Text segment:
+ + + +

Prof. Rajat K Baisya is an Indian management professor, author, and researcher. He was formerly Professor & Dean of Dept of Management Education, IIT Delhi. He was awarded Canada Gairdner International Award for the year 1974. He was also awarded Dr J.S.Pruthi Award for the year 2001 for significant contribution to the food industry.

Academic Career

Prof Rajat Kanti Baisya obtained his B. Sc. (Honours in chemistry) degree from Calcutta University and thereafter got his B.Tech. , M.Tech , and Ph.D degrees in Engineering from Jadavpur University. He served in the same institute as CSIR , UGC and Ministry of Defence research scholar working on various projects in the areas of Biochemical and Food Engineering as well as Chemical Engineering.

Dr Rajat Baisya served as Dean of Dept of Management Education, IIT Delhi. He has written over 350 research articles and six books, besides supervising seven PhD thesis in the areas of supply chain management, marketing management, strategic management and international business. Prior to becoming Dean at IIT Delhi Dr Baisya was Professor at the Department of Food, Dairy and
Agriculture Engineering at Indian Institute of Technology, Kharagpur.

+ + + +

Work to complete:
[A] Using the Baisya biography, decide whether each statement agrees with it: (i) He earned his B.Sc. from Calcutta University. (ii) He supervised ten PhD theses. (iii) He has written six books. Answer yes or no for each, quoting the words of the biography that settle it.
[B] Copy the stretch of the Baisya biography from "Prof. Rajat K" through "as Chemical Engineering.".
The rows that follow aren't needed for anything here.

Listed entries:
+ + + +

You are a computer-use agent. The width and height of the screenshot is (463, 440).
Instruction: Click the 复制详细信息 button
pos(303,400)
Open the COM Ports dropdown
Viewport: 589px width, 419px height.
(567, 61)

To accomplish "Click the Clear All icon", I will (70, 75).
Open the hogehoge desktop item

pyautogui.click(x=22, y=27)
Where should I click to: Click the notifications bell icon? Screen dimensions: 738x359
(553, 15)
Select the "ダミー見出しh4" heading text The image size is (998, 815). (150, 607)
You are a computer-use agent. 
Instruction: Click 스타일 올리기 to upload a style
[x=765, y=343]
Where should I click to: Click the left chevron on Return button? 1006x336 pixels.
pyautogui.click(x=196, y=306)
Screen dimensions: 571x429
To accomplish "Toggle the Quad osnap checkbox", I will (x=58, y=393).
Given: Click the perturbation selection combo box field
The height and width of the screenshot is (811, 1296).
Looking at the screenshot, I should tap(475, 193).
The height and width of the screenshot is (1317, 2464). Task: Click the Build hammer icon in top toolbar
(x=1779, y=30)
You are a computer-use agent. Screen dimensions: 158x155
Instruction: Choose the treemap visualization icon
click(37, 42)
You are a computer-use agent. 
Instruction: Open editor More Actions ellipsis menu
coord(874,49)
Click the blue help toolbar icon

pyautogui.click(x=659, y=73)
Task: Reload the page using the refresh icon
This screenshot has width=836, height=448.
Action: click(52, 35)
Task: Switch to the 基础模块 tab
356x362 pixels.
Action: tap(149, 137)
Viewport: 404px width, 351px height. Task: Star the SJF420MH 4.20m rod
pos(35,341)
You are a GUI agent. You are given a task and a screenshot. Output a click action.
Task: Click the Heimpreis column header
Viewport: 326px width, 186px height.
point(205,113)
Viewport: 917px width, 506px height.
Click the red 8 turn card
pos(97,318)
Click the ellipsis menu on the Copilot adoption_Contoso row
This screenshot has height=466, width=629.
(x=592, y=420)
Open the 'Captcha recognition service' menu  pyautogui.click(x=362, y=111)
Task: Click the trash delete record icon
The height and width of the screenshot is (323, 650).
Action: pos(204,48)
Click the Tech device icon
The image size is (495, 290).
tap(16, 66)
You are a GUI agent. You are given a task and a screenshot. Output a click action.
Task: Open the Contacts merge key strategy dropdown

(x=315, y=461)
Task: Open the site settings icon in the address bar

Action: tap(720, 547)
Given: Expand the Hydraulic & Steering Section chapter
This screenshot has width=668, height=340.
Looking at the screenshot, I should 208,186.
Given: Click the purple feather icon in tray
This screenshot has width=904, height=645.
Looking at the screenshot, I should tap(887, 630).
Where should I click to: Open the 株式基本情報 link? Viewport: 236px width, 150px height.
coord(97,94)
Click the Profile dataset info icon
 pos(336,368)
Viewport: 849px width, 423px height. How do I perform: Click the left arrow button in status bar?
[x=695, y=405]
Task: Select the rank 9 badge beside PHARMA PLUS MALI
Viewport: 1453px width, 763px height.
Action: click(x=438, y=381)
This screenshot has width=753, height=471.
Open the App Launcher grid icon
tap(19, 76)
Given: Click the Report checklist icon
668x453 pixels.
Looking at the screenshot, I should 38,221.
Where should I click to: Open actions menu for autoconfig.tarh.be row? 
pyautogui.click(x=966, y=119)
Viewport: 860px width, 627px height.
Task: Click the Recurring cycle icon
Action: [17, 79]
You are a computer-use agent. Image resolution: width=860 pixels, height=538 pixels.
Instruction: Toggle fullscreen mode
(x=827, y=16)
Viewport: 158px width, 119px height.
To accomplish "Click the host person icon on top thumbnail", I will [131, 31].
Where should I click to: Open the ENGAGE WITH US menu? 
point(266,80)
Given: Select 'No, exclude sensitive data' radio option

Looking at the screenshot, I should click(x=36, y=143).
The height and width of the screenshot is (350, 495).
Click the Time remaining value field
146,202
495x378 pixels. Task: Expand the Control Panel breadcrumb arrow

+ + + +

Task-by-task outputs:
[A]
(i) Yes: "obtained his B. Sc. (Honours in chemistry) degree from Calcutta University"
(ii) No: "supervising seven PhD thesis"
(iii) Yes: "He has written over 350 research articles and six books"

[B]
Prof. Rajat K Baisya is an Indian management professor, author, and researcher. He was formerly Professor & Dean of Dept of Management Education, IIT Delhi. He was awarded Canada Gairdner International Award for the year 1974. He was also awarded Dr J.S.Pruthi Award for the year 2001 for significant contribution to the food industry.

Academic Career

Prof Rajat Kanti Baisya obtained his B. Sc. (Honours in chemistry) degree from Calcutta University and thereafter got his B.Tech. , M.Tech , and Ph.D degrees in Engineering from Jadavpur University. He served in the same institute as CSIR , UGC and Ministry of Defence research scholar working on various projects in the areas of Biochemical and Food Engineering as well as Chemical Engineering.